Manipulation
If the person in a new relationship looks like they are having a lot of fun with someone else at a party, taken the wrong way, your partner will know you’re jealous and will recognize its hold on you.
If someone you love suddenly and inexplicably, stops contacting you. Overcoming such signs of coldness or indifference will prove that you really care about this person.
If the person you are dating manages to meet his parents accidently while you are on a date together. Your reaction to this coincidence will indicate whether you are run away bride, to flee at the idea of commitment.
If your partner denies the existence of a real relationship between you, it is because he is hoping to see if you will contest decisively.
"Between us, in any case, it is just a passing thing, soon it will be nothing more than a memory,"
calls for,
"Never say that, I couldn't bear to lose you."
Avoid responding with,
"Oh you think so?"
if you ever want to see this person again.
Many other methods exist to achieve these ends.
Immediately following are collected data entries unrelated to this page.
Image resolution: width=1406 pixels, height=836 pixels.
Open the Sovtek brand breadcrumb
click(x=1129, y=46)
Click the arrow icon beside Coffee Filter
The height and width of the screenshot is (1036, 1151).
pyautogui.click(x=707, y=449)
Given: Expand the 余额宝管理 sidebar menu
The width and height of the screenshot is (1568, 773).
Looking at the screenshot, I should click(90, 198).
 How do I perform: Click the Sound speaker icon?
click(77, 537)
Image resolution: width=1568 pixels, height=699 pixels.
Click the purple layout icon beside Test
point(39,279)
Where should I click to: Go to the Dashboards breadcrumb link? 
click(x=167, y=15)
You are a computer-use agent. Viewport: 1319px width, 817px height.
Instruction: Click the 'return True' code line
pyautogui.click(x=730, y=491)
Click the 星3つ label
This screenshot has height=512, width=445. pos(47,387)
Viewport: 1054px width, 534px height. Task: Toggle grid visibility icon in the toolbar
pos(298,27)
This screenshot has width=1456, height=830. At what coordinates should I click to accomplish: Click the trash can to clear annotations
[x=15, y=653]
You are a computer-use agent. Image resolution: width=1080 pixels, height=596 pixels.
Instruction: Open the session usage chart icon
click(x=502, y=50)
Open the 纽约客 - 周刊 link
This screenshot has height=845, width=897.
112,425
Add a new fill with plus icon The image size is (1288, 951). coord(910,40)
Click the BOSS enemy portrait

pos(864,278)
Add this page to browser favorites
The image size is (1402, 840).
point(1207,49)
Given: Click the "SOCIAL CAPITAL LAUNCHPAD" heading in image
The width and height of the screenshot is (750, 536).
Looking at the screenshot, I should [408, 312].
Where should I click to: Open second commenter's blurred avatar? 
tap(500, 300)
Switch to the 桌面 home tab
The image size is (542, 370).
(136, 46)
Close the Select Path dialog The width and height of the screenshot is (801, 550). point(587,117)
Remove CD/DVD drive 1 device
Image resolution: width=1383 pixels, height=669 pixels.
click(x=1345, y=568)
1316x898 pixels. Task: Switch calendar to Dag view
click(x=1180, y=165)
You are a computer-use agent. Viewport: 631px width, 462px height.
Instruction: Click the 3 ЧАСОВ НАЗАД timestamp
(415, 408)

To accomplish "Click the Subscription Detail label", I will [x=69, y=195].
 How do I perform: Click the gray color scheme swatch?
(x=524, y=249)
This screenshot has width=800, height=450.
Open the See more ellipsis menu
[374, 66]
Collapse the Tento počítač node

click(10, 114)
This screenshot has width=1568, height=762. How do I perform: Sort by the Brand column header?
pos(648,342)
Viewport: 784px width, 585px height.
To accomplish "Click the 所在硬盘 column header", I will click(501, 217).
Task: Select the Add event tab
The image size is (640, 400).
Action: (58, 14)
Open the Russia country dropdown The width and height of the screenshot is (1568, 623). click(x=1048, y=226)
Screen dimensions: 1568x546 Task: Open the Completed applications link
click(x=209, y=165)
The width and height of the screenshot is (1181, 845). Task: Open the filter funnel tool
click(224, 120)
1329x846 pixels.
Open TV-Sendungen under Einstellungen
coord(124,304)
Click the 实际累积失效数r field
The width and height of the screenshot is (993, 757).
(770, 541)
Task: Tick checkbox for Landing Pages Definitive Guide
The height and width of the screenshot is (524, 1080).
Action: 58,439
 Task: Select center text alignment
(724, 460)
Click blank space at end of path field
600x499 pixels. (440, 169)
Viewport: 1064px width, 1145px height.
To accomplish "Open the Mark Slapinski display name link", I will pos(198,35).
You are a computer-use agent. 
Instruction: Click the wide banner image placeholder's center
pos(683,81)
We can hide our ultimate goal and get closer to a loved one under the guise of a friendly relationship that is purely disinterested. The reverse works: claiming that a relationship is only about sex without any real emotion or feeling of attachment. One can also hide one's true personality and motivation until the other has committed to us, for example, by staying sweet and nice just long enough to convince the other to commit themselves and then take power in the relationship by becoming tough and authoritarian.
All these methods are effective only to the extent that the person concerned is assumed to be naive, innocent and inexperienced–in short, silly.
The fundamental error manipulators make is to assume that their operation will go unnoticed. Faced with people who see through them and understand their true colors, the effect will vary depending on the intent. Believing that another needs to know us better, and cannot directly ask the question that preoccupies them, will not stop us from loving them. Believing that another has only their own interests at heart, only serves to drive people apart. Even those who excel in the art of manipulation never think that they appear as manipulators.